Vous savez parfaitement, pour l’avoir appris, que c’est le dispositif tactique mis au point par la ministre de l’enseignement supérieur, de la recherche et de l’innovation durant toute la discussion du projet de loi relatif à l’orientation et à la réussite des étudiants, laquelle est même allée jusqu’à promulguer un arrêté avant l’examen du texte au Sénat.
À cette occasion, nous lui avons indiqué avoir les plus grandes craintes quant à la précipitation avec laquelle les différents dispositifs étaient mis en place. Malheureusement, les remontées du terrain nous donnent aujourd’hui raison ! Il aurait fallu prendre un peu plus de temps, afin de réaliser un travail législatif plus approfondi.
Sur le fond, ensuite, je comprends parfaitement votre raisonnement in abstracto, consistant à prendre devant nous l’engagement absolu que tous les dossiers bénéficieront d’un examen individuel et que les algorithmes, s’ils sont employés, seront uniquement constitutifs de la prise de décision pédagogique des jurys.
Toutefois, cela, c’est la théorie ; la pratique, telle qu’elle se dévoile aujourd’hui dans les universités, est tout autre ! Nos collègues universitaires – vous le savez, car vous disposez des mêmes informations que nous – sont confrontés à une avalanche de dossiers que, matériellement, ils ne peuvent pas traiter de manière individuelle.
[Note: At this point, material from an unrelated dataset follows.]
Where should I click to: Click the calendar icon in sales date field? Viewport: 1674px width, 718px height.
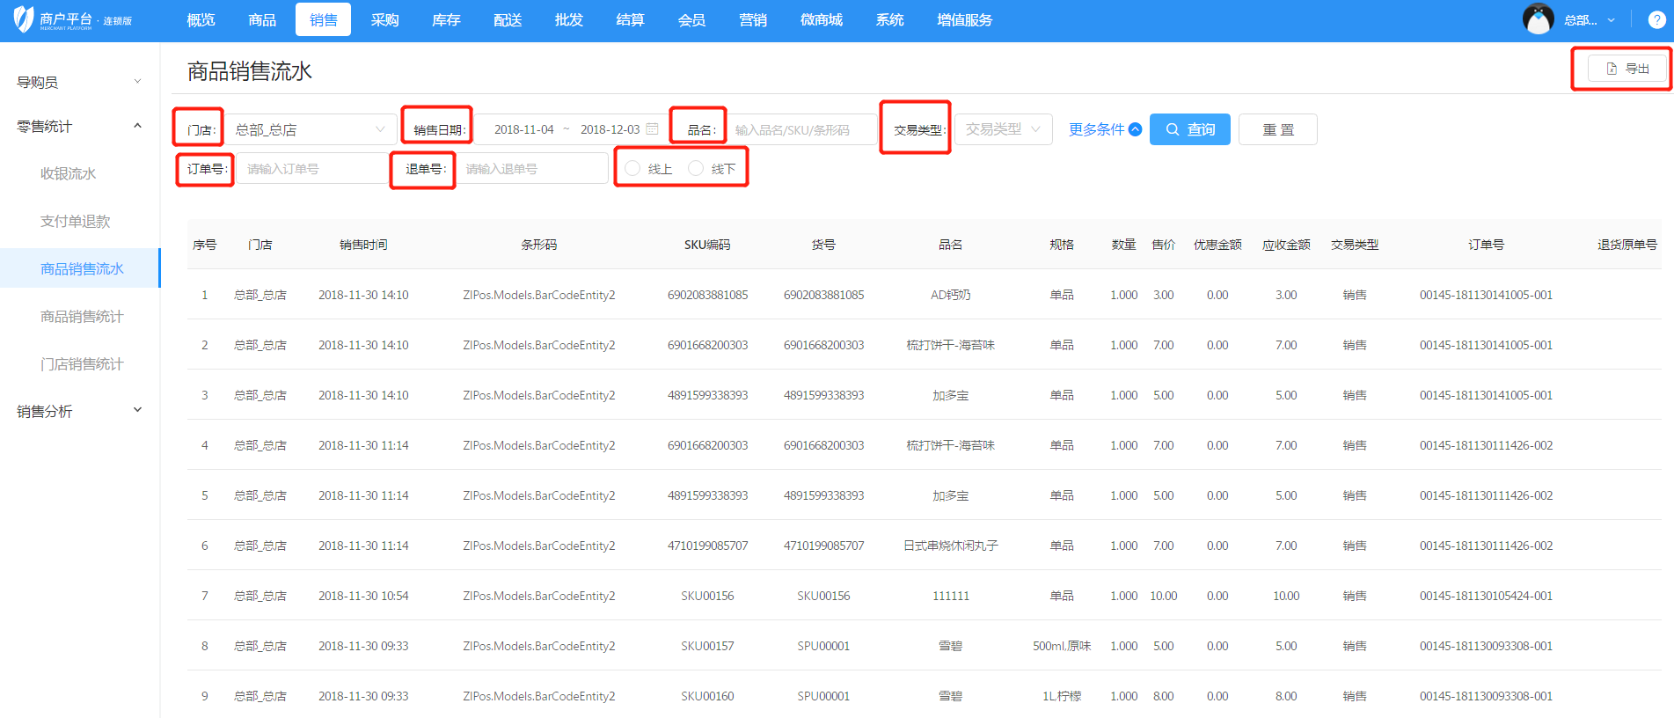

C’est absolument impossible ! Ils ont donc bien évidemment recours à des traitements automatisés.
Même si nous ne pouvons que partager votre volonté que se mette en place un traitement personnalisé de chaque dossier, il faudra bien admettre que, dans certaines situations, les équipes pédagogiques seront contraintes de procéder autrement. Dans de tels cas – exceptionnels selon vous, ordinaires selon nous –, il y a nécessité, sur les fondements juridiques que notre rapporteur a explicités, de rendre possible un examen des algorithmes permettant un traitement automatisé.
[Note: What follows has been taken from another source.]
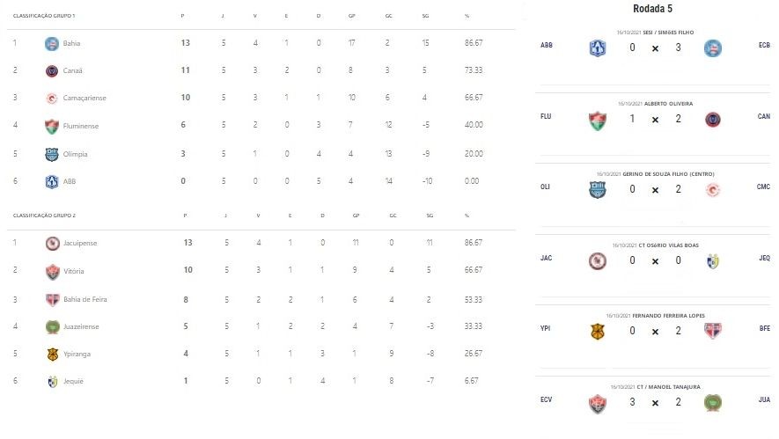The image size is (779, 439).
Task: Click the Bahia crest in Group 1 standings
Action: 52,44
M. le président. La parole est à Mme Catherine Morin-Desailly, pour explication de vote.
Mme Catherine Morin-Desailly. Je veux rebondir sur les propos de Mme Sylvie Robert, que je partage tout à fait. Je suis également d’accord avec vous, cher Pierre Ouzoulias, sur l’urgence que l’on nous impose sans cesse dans notre travail de législateur. Or pour bien légiférer, pour réaliser les études, mener la réflexion, conduire les concertations, il faut du temps. Je partage tout à fait ce constat.
La contrainte, dans le cadre du projet de loi relatif à l’orientation et à la réussite des étudiants, c’était l’organisation de la rentrée scolaire, prise dans l’étau de la fin du système Admission post-bac, dit « APB », déclaré illégal, et d’une nouvelle procédure à mettre en place. On ne pouvait se permettre une année blanche.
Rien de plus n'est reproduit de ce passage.